(Pixel coordinate grounding data)

◆ ◆ ◆ ◆ ◆ ◆ ◆

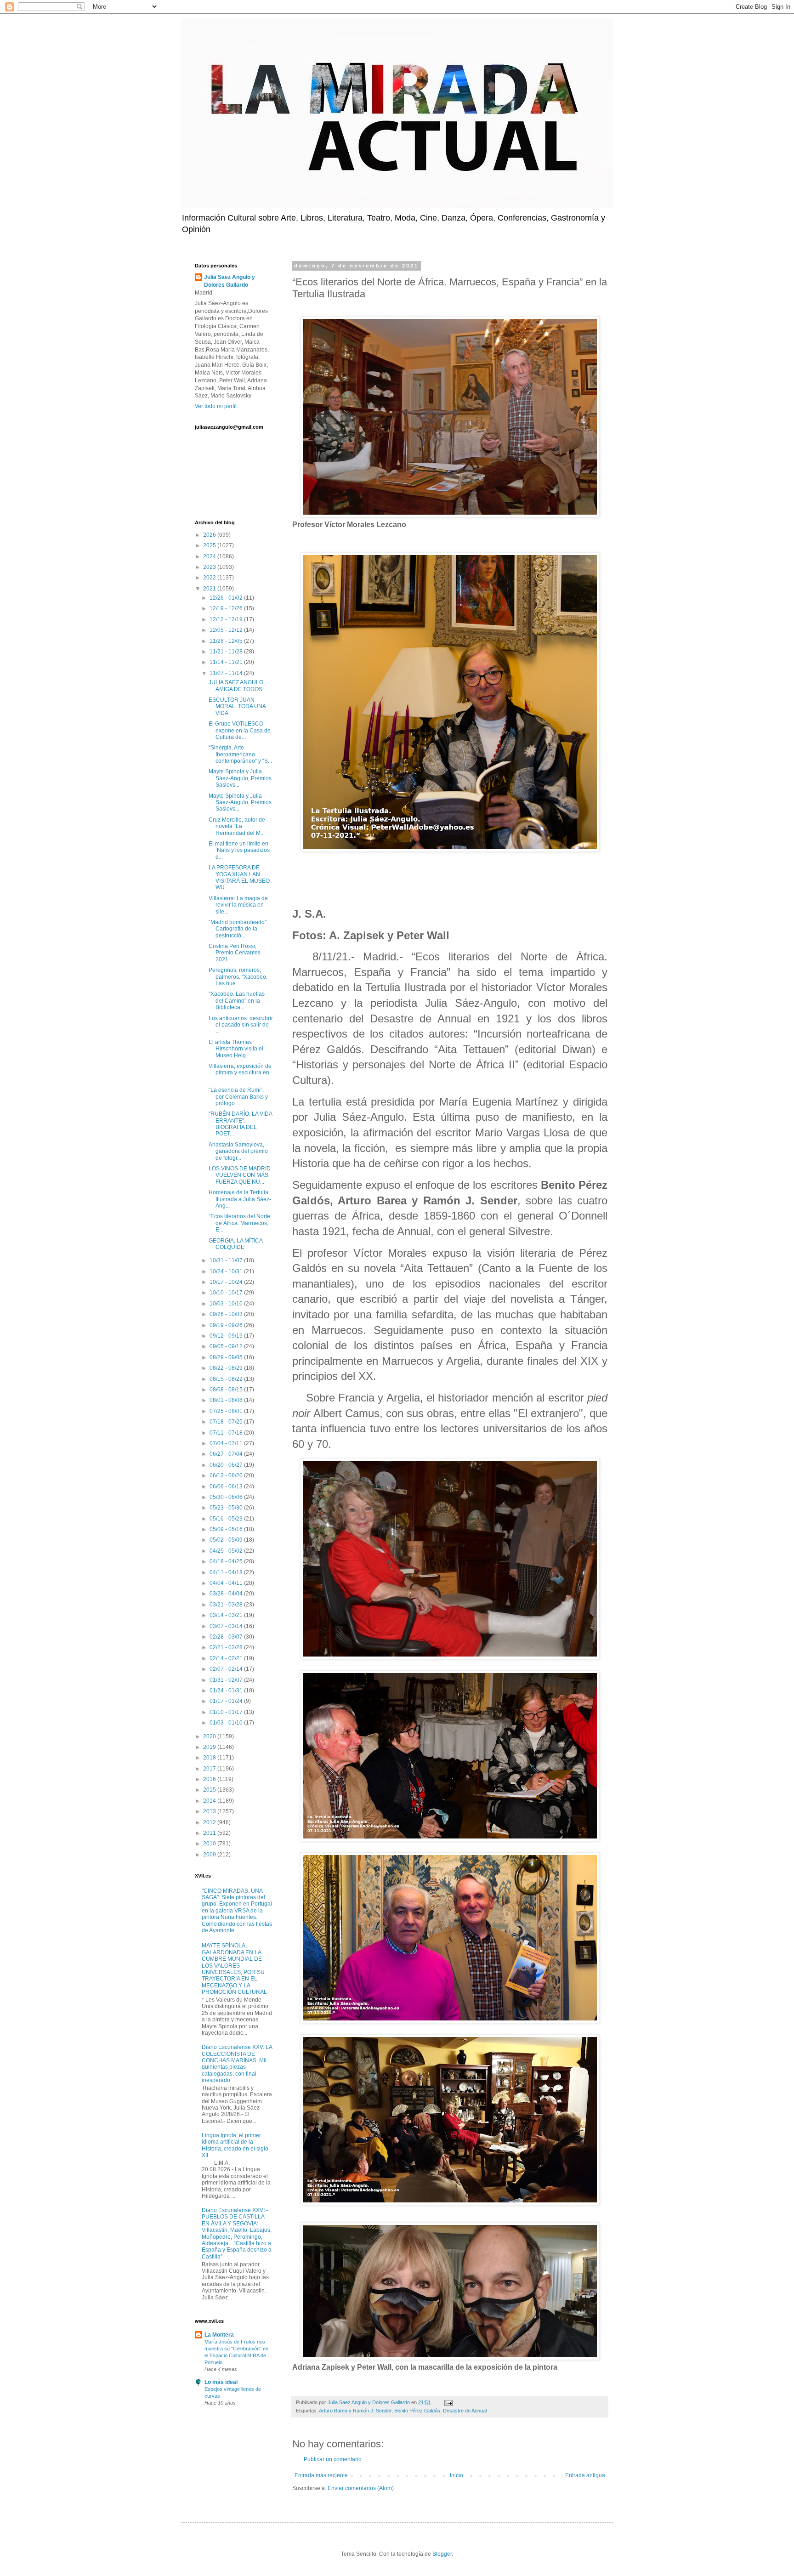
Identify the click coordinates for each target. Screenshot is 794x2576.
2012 (210, 1822)
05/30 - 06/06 (227, 1497)
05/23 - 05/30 (227, 1507)
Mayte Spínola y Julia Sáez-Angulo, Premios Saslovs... (240, 778)
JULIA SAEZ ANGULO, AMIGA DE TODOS (237, 685)
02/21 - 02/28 (227, 1647)
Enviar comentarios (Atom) (361, 2488)
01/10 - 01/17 (227, 1712)
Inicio (456, 2475)
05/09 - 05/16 (227, 1529)
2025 (210, 545)
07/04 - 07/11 (227, 1443)
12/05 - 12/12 (227, 630)
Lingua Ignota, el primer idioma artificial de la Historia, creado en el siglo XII (235, 2145)
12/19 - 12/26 (227, 608)
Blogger (442, 2554)
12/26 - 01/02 (227, 598)
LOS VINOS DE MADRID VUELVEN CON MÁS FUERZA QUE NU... (240, 1175)
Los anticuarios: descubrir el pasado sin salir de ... (241, 1025)
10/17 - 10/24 (227, 1282)
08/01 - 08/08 (227, 1400)
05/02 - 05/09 (227, 1540)
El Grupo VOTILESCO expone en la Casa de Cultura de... (240, 730)
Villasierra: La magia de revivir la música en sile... (238, 905)
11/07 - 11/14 (227, 673)
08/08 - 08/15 (227, 1389)
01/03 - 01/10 (227, 1722)
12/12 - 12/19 (227, 619)
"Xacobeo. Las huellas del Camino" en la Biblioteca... (237, 1000)
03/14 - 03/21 (227, 1615)
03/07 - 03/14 (227, 1626)
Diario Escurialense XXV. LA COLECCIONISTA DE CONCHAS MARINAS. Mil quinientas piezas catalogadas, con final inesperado (237, 2063)
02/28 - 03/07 (227, 1637)
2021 (210, 588)
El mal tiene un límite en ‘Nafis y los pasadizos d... (239, 850)
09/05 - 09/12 (227, 1346)
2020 (210, 1736)
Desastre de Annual (465, 2410)
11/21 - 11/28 (227, 651)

◆ ◆ ◆ ◆ ◆ ◆ ◆

Every line above should be transcribed exactly, though no image should be carried over.

Identify the click coordinates for each target. Screenshot is 794x2576.
2012 (210, 1822)
05/30 - 06/06 (227, 1497)
05/23 - 05/30 (227, 1507)
Mayte Spínola y Julia Sáez-Angulo, Premios Saslovs... (240, 778)
JULIA SAEZ ANGULO, AMIGA DE TODOS (237, 685)
02/21 - 02/28 (227, 1647)
Enviar comentarios (Atom) (361, 2488)
01/10 - 01/17 (227, 1712)
Inicio (456, 2475)
05/09 - 05/16 (227, 1529)
2025 (210, 545)
07/04 - 07/11 (227, 1443)
12/05 - 12/12 (227, 630)
Lingua Ignota, el primer idioma artificial de la Historia, creado en el siglo XII (235, 2145)
12/19 - 12/26 (227, 608)
Blogger (442, 2554)
12/26 - 01/02 (227, 598)
LOS VINOS DE MADRID VUELVEN CON MÁS FUERZA QUE NU... (240, 1175)
Los anticuarios: descubrir el pasado sin salir de ... (241, 1025)
10/17 - 10/24 (227, 1282)
08/01 - 08/08 (227, 1400)
05/02 - 05/09 (227, 1540)
El Grupo VOTILESCO expone en la Casa de Cultura de... (240, 730)
Villasierra: La magia de revivir la música en sile... (238, 905)
11/07 - 11/14 (227, 673)
08/08 - 08/15 (227, 1389)
01/03 - 01/10 (227, 1722)
12/12 - 12/19 (227, 619)
"Xacobeo. Las huellas del Camino" en la Biblioteca... (237, 1000)
03/14 - 03/21 (227, 1615)
03/07 - 03/14 (227, 1626)
Diario Escurialense XXV. LA COLECCIONISTA DE CONCHAS MARINAS. Mil quinientas piezas catalogadas, con final inesperado (237, 2063)
02/28 - 03/07 (227, 1637)
2021 (210, 588)
El mal tiene un límite en ‘Nafis y los pasadizos d... (239, 850)
09/05 - 09/12 (227, 1346)
2020 (210, 1736)
Desastre de Annual (465, 2410)
11/21 - 11/28 (227, 651)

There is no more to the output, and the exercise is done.